Amniotic fluid is produced by the amnion and placenta, representing a plasma ultrafiltrate. Amniocentesis may be performed to assess fetal distress. Intraamniotic infection or chorioamnionitis is an acute inflammation of the fetal membranes commonly caused by bacterial infection prompting an inflammatory response leading to labor and term or preterm birth.(5) Chorioamnionitis may be symptomatic (clinical) or asymptomatic (histological), occurring most often during prolonged labor or as a consequence of membrane rupture as bacteria have greater opportunity to ascend the lower genital tract to colonize the uterus. Prompt diagnosis and treatment for clinical chorioamnionitis is critical to avoid maternal and fetal morbidity and mortality. Culture and gram stain are often used in the assessment of infection, however, gram stain lacks sensitivity and culture results are not returned in a timely enough manner to make clinical decisions. Low glucose concentrations have been associated with positive culture results and consequently poor outcomes.(6)


Synovial fluid:

Synovial fluid is present in joint cavities and serves a number of important roles in maintaining joint health and mobility. Symptoms of joint problems include pain, swelling, stiffness, or decreased range of motion.

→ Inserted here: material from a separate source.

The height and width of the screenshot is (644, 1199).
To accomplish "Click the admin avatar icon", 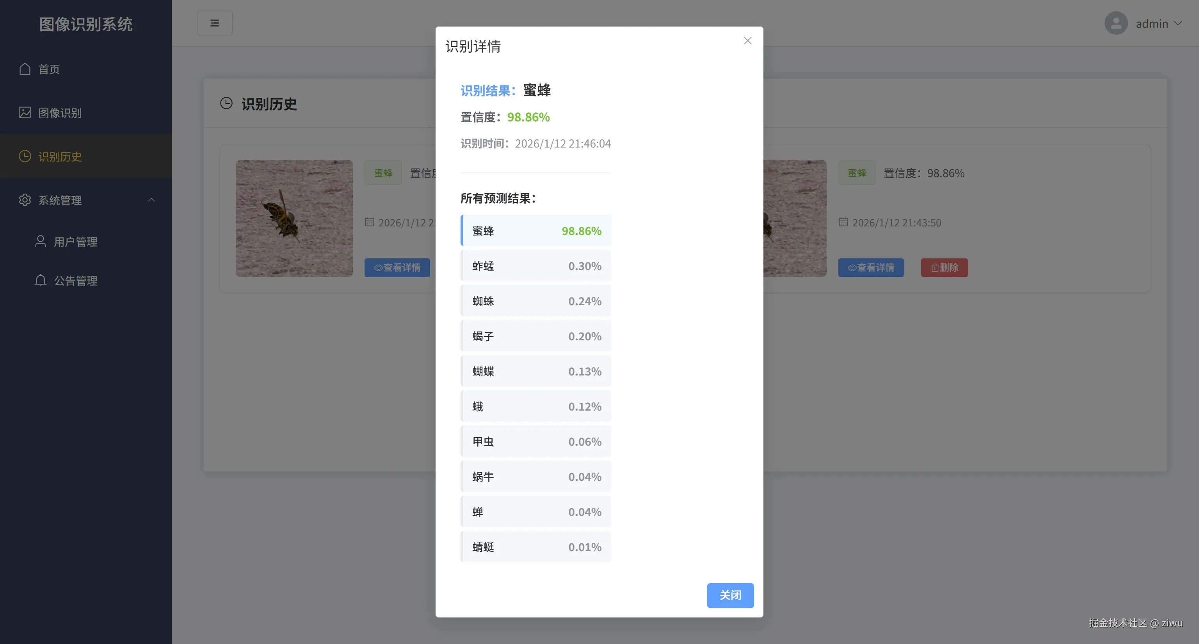I will [x=1116, y=23].
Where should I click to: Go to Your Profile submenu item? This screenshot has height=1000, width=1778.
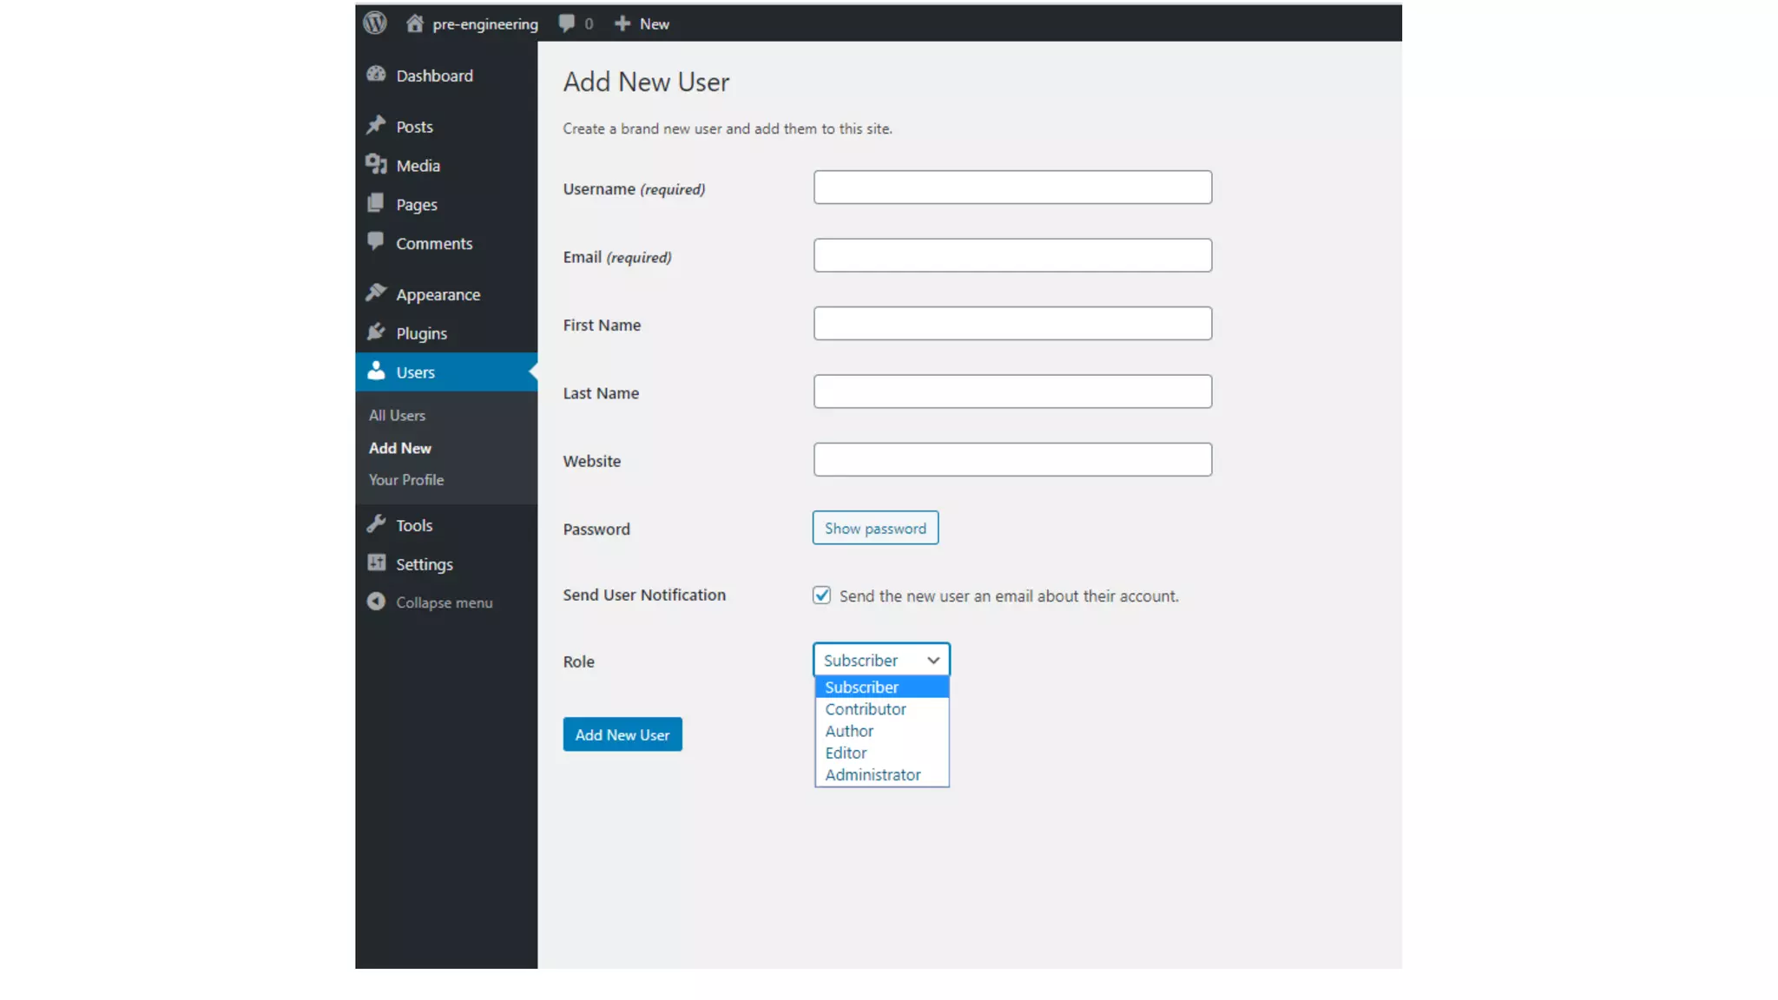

Routine analysis of synovial fluid includes Gram stain, culture, crystal analysis, and cell count with WBC differential. In normal synovial fluid, glucose concentrations are similar to those observed in fasting serum. Low synovial fluid glucose has been associated with septic arthritis or inflammation.(7)


Body fluid glucose concentrations may be decreased due to increased cellular metabolism and should be interpreted in the context of blood glucose concentrations and in conjunction with other laboratory and clinical findings.(8, 9)

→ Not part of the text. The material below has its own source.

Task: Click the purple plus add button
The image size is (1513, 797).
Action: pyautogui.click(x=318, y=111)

Pleural, peritoneal, and pericardial fluid and serum glucose concentrations are similar in the absence of infection.(3)


Transudative pleural fluid glucose concentrations are similar to serum glucose concentrations, while exudates have glucose concentrations less than serum glucose. Glucose levels below 60 mg/dL are typically associated with low fluid pH.(1,10)


Amniotic fluid glucose levels below 16 mg/dL is suggestive of infection.(6)


Synovial fluid glucose concentrations are similar to fasting blood glucose concentrations or approximately 50% of the nonfasting serum glucose concentration under normal conditions. Values below this can be seen with infection.(7)


Body fluid glucose results are not diagnostic and should be interpreted in conjunction with other laboratory and clinical findings.


Specimens that have cells present, either due to trauma during collection (ie, blood present) or due to infection (ie, bacteria), that are not centrifuged and separated from cells as soon after collection as possible, may have falsely decreased glucose concentrations owing to the continued metabolic action of cells in vitro.


In very rare cases of gammopathy, in particular type IgM (Waldenstrom macroglobulinemia),  may cause unreliable results.